The parable of Jesus as told in Lk 15:11–32 is well known: A father has two sons, and the youngest one wants to explore the world and asks for his share. He lives a life of luxury, squanders his possessions and is forced to tend swine. Then he returns to his father and, to the annoyance of the eldest son, is welcomed back and accepted in grace.
The popularity of the theme of the Prodigal Son in drama has several reasons. First, it fits in with some of the plays of Terence (and Plautus), as a part of the revival of the ancient comoedia palliata in sixteenth-century drama. In Terence’s Heautontimorumenos the Prodigal Son is restored by his father’s wisdom and the Adelphoi deals with the dilemma between the uncle’s overly liberal upbringing and the father’s excessively strict education. Secondly, the parable gave the playwrights the opportunity to stage three scenes: the scene in which the frivolous youngest son says goodbye to his old father, the stay in the “evil world,” and the return home – with or without the scene of the eldest son. Thirdly, in biblical exegesis the parable “worked” on at least four levels, which we could label with the medieval fourfold interpretation of the Bible, the quadriga: (1) the sensus literalis: the depiction of the relationship between a father and a son, the ‘clash of the generations’; (2) the sensus tropologicus or moralis: the wish of younger generations to live their own life and the admonition to avoid living an unholy life (3) the sensus typologicus: the father can be identified with the eternal Father, God, the son to every human being; (4) the sensus anagogicus: the father’s grace points to the eternal salvation of the repentant sinner, i.e., of every human. And fourth, there may also be a psychological-political reason for the Prodigal’s popularity. Authors in the Elizabethan era adapted the theme of the rebellious Prodigal to warn of the potential danger of rebellion and to deal with fears of social and political change. Theology could easily be turned into mentality, morality and politics.
Guilielmus Gnapheus (or Fullonius, or Willem de Volder, 1493–1568) was a transnational author. He had studied in Cologne and Leuven, and then became rector scholae in The Hague, where he performed and published his Acolastus (1528 and 1529, resp.). In 1531 he fled to Elbing in Royal Prussia where he founded a gymnasium. Another ten years later, in 1541 he was forced to emigrate, and he went to Königsberg in Ducal Prussia where he became Rector of the Pedagogium and a university professor. In 1547 he had to flee again and went to East Frisia.
The play Acolastus was probably first performed by Gnapheus himself in The Hague in 1528. He performed it again in Elbing in 1536. This comoedia sacra, written in imitation of the Roman comoedia palliata and based on a biblical theme, deals with a controversial subject: God’s grace, which was a shibboleth of Lutheranism. The father’s gracious pardon is vividly depicted. Despite its Lutheran theme, it has been debated whether the play is Lutheran or more generally Christian.
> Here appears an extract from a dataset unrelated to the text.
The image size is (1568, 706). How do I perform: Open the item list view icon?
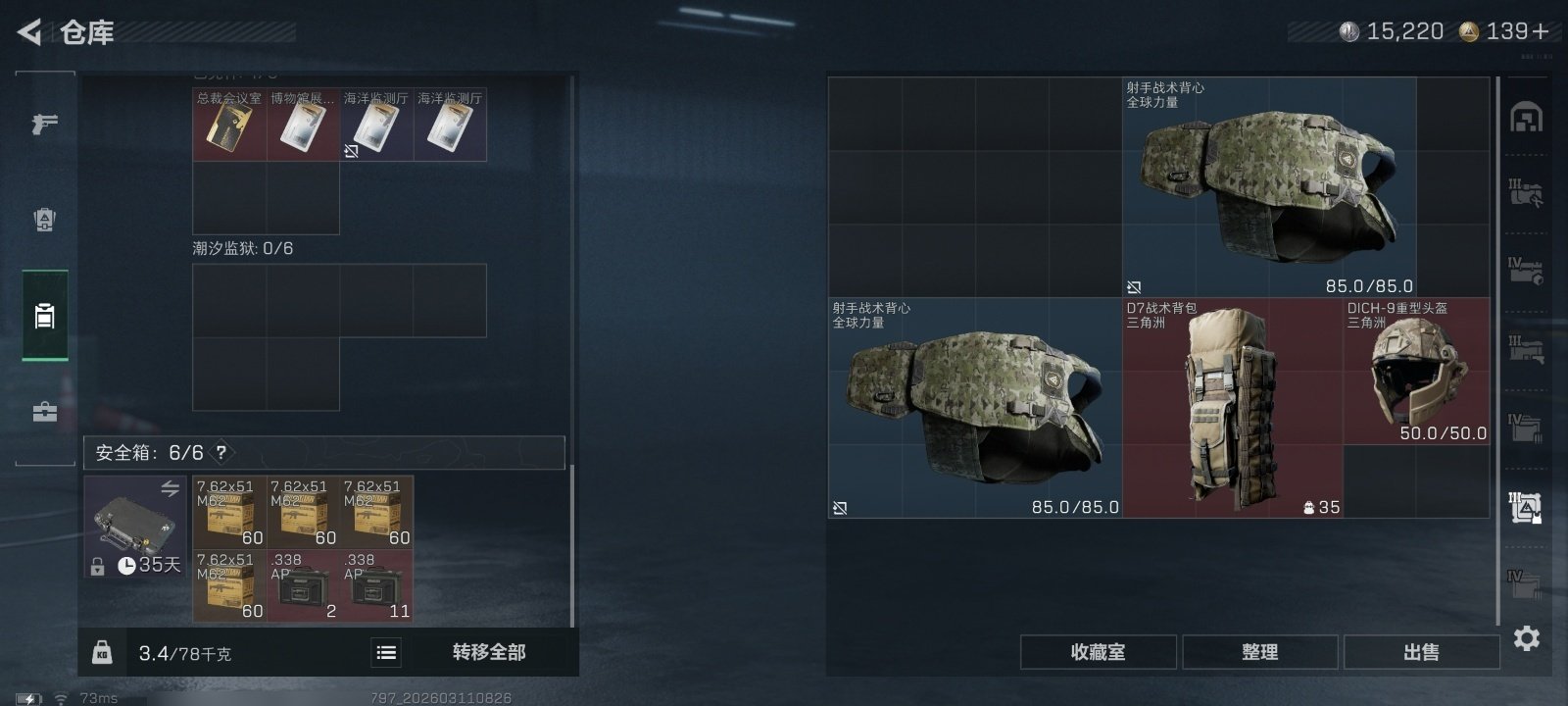[x=386, y=652]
This corresponds to the Paris edition of 1554, which contains an extensive Latin commentary by the teacher and theologian Gabriel Dupreau or Prateolus. He treated the play as a drama from which a pupil or student could learn colloquial Latin. Furthermore, Dupreau also treated the play as a Fundgrube of Terentian phraseology, citing parallels from Terence’s plays and discussing its moral implications, while refraining from any confessional polemic. The 1540 edition of the Latin original featuring two English translations (one in prose, one in verse) and a commentary by John Palsgrave, is clearly an educational textbook. This edition probably had a considerable influence on English literature, perhaps even on Shakespeare’s drama.
Acolastus was translated and adapted many times. Often, the final scene of the parable, the wrath of the elder brother, was omitted. However, one adaptation by Jörg or Georg Binder, published in 1535, deliberately added this scene, in which a servant and the father urge the other son, called Eunomius (“the one who keeps the law”), to reconcile with his brother. The focus thus shifts from the merciful grace of the father to the reconciliation of the brothers. This change may have come from a desire to bridge the gap between the Roman Catholic Church and the Reformation movement. In his representation of the parable, Binder has omitted the common interpretation of the parable in which the eldest son represents the Jewish people or Jewish leaders, and the youngest the non-Jews.
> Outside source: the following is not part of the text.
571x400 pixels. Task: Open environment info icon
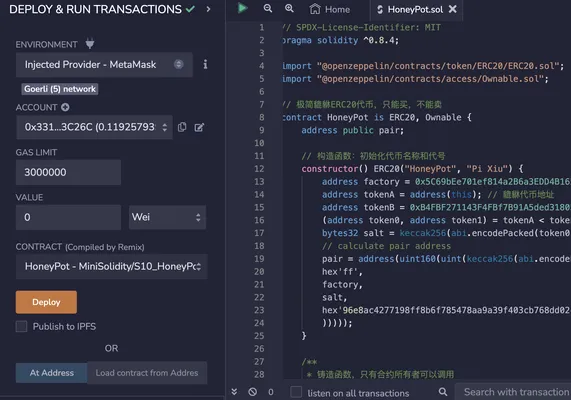[205, 64]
The play is a clear indication of the transnational fame of Latin drama from the Netherlands. Originally written for a Dutch context, it enjoyed transnational resonance. The influence of Neo-Latin drama from the Low Countries is particularly evident in the German-speaking countries, which is understandable since both were part of the same political entity, the Holy Roman Empire. The comedy played an important role in German and English literary history, and functioned in several ways: politically, theologically and pedagogically. With regard to theology and pedagogy, however, the authors failed to see the implicit tension between the theologians’ point of view of the necessity of God’s grace for salvation and humans’ inability to contribute to their own salvation, and the pedagogues’ confidence in the ability of humanity to learn to live a better life – also apart from divine grace.
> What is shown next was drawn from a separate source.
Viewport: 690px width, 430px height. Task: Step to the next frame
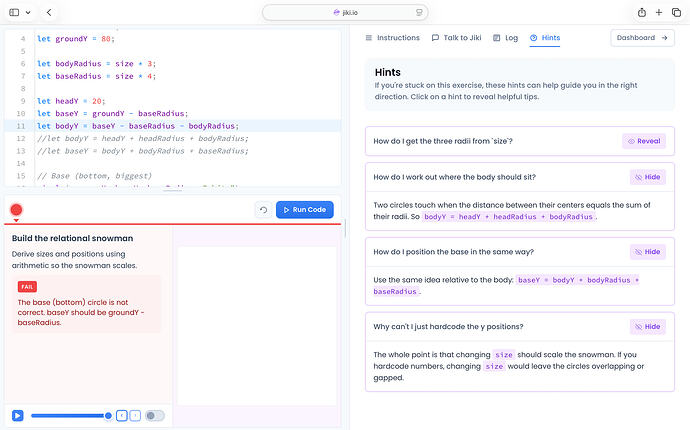coord(136,415)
Printers played an important role in the circulation of plays by printing, distributing and selling them. As a result, they also contributed to the dissemination of themes. Printers and publishers such as Ioannes Gymnicus or Johann Gymnich in Cologne, or Michael Hillenius or Michiel Hillen van Hoochstraten in Antwerp published many Latin plays, including Acolastus. It should be investigated whether the Cologne publishing house, which had an office in Antwerp, was in contact with local Antwerp printers and used Antwerp prints as copy for its own publications, or what contacts, if any, printers in the Low Countries had with colleagues in England, for instance. Or did they see and buy books at book fairs? In general, more research is needed into the interrelationships of printers in their role as mediators of dramatic texts.
Another way in which plays were disseminated was through travelling troupes. The theme of the Prodigal Son was also popular with, for example, English strolling players on the continent. Travelling companies performed Prodigal Son plays in Nördlingen (1604), Passau (1607) and Graz (1608), as well as in Dresden (1676), Bamberg (1760) and Riga (1718). However, the exact texts they performed are not known, especially as they often adapted them to their own wishes or according to the actors available in their troupes.
5. Concluding Remarks
Transnational Literary Studies (TLS) explores literary works in their transnational contexts and relationships and considers literature as a process. Each of the three themes discussed – David, Esther and the Prodigal Son – appealed to a European audience for its own reasons, which may have been different in each country and in each situation. Playwrights adapted the stories – even if a biblical story did not allow for much variation, since the Holy Scripture could not be changed – with their own additions and interpretations or hermeneutics. Humanists added the idea of learning good behaviour, without realizing the tension this didactic goal created with the theology of divine providence. Themes were also used to express political and confessional-political ideas, such as good and bad governance in the case of David, grace and good deeds in the case of the Prodigal Son, and the defence of the “old” religion against the Reformation or vice-versa.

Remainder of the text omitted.